恒星がブラックホールへと崩壊する際に「圧縮されると高速回転になる」という説明を耳にすると、「エネルギーが必要なのに本当にそんなことが起きるのか?」と疑問に思うことがあります。本記事では、直線運動との違いにも触れながら、角運動量保存と回転速度の関係をわかりやすく整理します。

圧縮されると回転速度はどうなるのか

結論から言うと、外部からトルクが加わらない限り、物体の角運動量は保存されます。

そのため、物体が縮んで慣性モーメントが小さくなると、回転速度は上昇します。

これはフィギュアスケート選手が腕を縮めると回転が速くなる現象と同じ原理です。

角運動量保存の基本的な考え方

角運動量Lは「慣性モーメントI × 角速度ω」で表されます。

外部トルクがなければLは一定のため、Iが小さくなるとωは大きくなります。

つまり圧縮されると“勝手に速く回る”のではなく、保存則の結果として回転が速く見えるのです。

直線運動との違いとの比較

直線運動では、質量と速度がそのままエネルギーに関係しますが、回転運動は構造が異なります。

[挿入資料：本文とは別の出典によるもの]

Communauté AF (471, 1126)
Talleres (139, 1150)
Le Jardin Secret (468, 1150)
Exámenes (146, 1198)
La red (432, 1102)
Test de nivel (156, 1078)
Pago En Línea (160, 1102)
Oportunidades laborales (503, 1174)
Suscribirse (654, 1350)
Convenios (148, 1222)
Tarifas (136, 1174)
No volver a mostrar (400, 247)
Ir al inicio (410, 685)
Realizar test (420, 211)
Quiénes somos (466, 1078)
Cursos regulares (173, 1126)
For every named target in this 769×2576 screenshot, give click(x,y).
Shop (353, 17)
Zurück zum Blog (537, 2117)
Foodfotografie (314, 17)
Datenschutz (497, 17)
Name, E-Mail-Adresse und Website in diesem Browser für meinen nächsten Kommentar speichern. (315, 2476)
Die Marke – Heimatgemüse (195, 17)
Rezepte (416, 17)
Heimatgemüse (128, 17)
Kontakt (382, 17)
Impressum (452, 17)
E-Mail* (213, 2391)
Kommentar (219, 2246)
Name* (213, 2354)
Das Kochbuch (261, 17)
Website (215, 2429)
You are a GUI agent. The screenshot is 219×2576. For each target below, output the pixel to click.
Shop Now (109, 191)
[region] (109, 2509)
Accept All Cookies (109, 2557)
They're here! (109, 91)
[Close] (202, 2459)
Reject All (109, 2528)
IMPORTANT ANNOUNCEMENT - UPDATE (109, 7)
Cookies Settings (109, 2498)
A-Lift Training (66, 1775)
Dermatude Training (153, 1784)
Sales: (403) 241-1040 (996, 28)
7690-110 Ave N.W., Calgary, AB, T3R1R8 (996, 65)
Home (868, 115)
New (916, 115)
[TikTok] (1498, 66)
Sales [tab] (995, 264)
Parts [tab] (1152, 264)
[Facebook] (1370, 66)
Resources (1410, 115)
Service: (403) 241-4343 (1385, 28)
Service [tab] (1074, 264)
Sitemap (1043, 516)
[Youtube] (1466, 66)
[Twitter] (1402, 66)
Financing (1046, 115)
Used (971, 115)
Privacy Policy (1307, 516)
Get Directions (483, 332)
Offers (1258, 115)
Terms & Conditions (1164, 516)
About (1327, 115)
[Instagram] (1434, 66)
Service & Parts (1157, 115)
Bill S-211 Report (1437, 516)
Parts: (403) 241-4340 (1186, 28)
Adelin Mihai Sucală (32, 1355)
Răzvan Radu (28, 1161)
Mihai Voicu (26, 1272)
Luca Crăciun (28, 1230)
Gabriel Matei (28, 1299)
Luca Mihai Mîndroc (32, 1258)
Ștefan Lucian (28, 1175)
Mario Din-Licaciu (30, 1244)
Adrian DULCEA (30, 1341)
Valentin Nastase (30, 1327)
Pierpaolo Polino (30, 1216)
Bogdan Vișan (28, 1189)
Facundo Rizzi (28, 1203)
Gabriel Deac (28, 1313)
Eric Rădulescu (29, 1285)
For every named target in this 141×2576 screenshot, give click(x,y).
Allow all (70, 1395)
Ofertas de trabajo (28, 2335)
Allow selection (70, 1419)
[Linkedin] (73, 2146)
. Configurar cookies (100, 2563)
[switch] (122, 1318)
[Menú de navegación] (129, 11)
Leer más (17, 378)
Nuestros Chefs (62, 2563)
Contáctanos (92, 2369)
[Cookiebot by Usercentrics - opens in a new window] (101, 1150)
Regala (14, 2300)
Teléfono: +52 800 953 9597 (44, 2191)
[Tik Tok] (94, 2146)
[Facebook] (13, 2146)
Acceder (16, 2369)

圧縮しても質量が変わらなくても、質量の分布(慣性モーメント)が変化します。

この違いが「速度は変わらないのでは?」という直感とのズレを生む原因です。

ブラックホール形成での回転増加

恒星が崩壊して半径が極端に小さくなると、慣性モーメントは劇的に減少します。

その結果、わずかな初期回転でも角速度は非常に大きくなり、高速回転天体になります。

実際のブラックホールでもスピン(回転)は重要なパラメータとして観測されています。

エネルギーと角運動量は同じではない

角運動量と運動エネルギーは密接に関係しますが、同一の量ではありません。

回転エネルギーは(1/2)Iω²で表され、圧縮によりエネルギー構造も変化します。

したがって「エネルギーが足りないから回転できない」という直感は物理的には成立しません。

まとめ

圧縮される物体の回転速度は、角運動量保存則により一般的に増加します。

これはエネルギーの直接変換ではなく、慣性モーメントの変化によって生じる現象です。

ブラックホール形成時の高速回転も、この物理法則に従った自然な結果といえます。